PMID-34380875 – Pentadecapeptide BPC 157 and the Central Nervous System

PMID-34380875 – Pentadecapeptide BPC 157 and the Central Nervous System

Vukojevic J, Milavic M, Perovic D, Ilić S, Čilić AZ, Đuzel A, Sikiric P et al. "Pentadecapeptide BPC 157 and the central nervous system," Neural Regeneration Research, 2022;17(3):482-487. doi:10.4103/1673-5374.320969

Quick Reference

Property Value
PMID 34380875
DOI 10.4103/1673-5374.320969
Year 2022
Journal Neural Regeneration Research
Study Type Narrative Review
Evidence Level V
Sample Review of preclinical studies on BPC 157 and CNS
Peptide(s) Studied BPC-157

Key Findings

  • BPC 157 counteracts various CNS disturbances including stroke, traumatic brain injury (TBI), and spinal cord injury in animal models
  • Ameliorates schizophrenia-like behavioral symptoms induced by dopaminergic perturbations
  • Modulates the NO system as a key mechanism for CNS effects
  • Counteracts both dopamine overactivity (amphetamine models) and dopamine deficiency (MPTP/6-OHDA models)
  • Peripheral administration (SubQ, oral) produces central effects, suggesting blood-brain barrier penetration or indirect signaling
  • All CNS disturbances studied "may be all resolved within the same agent's beneficial activity"

Study Design

Narrative review of preclinical evidence on BPC 157 in CNS injury and disease models.

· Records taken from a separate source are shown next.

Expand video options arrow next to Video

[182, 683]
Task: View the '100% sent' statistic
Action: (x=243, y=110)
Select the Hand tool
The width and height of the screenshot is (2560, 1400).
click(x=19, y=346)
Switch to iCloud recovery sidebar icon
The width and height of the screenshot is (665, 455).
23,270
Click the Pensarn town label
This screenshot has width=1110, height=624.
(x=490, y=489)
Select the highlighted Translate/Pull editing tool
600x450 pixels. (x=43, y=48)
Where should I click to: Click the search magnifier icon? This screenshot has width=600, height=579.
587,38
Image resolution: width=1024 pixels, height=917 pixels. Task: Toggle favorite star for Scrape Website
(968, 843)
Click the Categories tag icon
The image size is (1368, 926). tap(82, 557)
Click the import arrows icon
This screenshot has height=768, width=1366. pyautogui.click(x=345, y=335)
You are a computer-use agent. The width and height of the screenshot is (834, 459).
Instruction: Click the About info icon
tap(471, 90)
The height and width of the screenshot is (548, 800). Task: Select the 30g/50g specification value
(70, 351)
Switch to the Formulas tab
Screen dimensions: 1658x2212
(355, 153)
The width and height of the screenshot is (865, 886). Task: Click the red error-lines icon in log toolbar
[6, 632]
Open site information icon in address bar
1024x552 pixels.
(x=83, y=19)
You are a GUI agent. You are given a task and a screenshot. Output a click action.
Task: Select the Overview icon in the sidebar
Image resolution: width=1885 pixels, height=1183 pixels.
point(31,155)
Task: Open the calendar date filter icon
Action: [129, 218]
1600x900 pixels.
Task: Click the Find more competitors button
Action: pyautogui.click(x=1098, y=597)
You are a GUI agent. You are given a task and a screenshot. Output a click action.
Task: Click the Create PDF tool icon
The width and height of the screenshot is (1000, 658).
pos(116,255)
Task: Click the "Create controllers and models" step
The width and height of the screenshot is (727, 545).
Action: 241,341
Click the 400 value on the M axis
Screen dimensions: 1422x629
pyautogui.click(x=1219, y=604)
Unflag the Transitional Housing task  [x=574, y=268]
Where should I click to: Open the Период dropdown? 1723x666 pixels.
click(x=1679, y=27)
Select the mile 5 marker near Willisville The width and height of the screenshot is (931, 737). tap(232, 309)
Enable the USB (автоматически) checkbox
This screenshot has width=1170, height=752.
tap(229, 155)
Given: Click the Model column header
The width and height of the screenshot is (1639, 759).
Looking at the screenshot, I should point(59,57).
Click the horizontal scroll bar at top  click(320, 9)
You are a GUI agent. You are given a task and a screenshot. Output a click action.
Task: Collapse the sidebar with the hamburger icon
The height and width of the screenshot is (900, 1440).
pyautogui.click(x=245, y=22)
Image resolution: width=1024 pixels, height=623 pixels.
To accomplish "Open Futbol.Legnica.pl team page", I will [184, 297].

Covers stroke, TBI, spinal cord injury, and dopaminergic system perturbation models. Reviews both acute and chronic CNS injury paradigms.

Limitations

  • Entirely preclinical (animal) evidence; no human neurological data exists
  • All reviewed studies from the Sikiric research group (single-group concern)
  • Mechanism of CNS access (BBB penetration vs. peripheral signaling) not definitively established
  • Claims of broad-spectrum CNS efficacy may reflect publication bias from a single laboratory

Clinical Relevance

Provides the preclinical rationale for BPC 157 in neurological applications, particularly stroke recovery and neuroprotection. The dopaminergic modulation data is relevant for conditions like Parkinson's-like symptoms. However, the complete absence of human CNS data means all clinical applications are speculative. Relevant to the Cognitive Enhancement Protocol and Post-Stroke Recovery Protocol in the vault.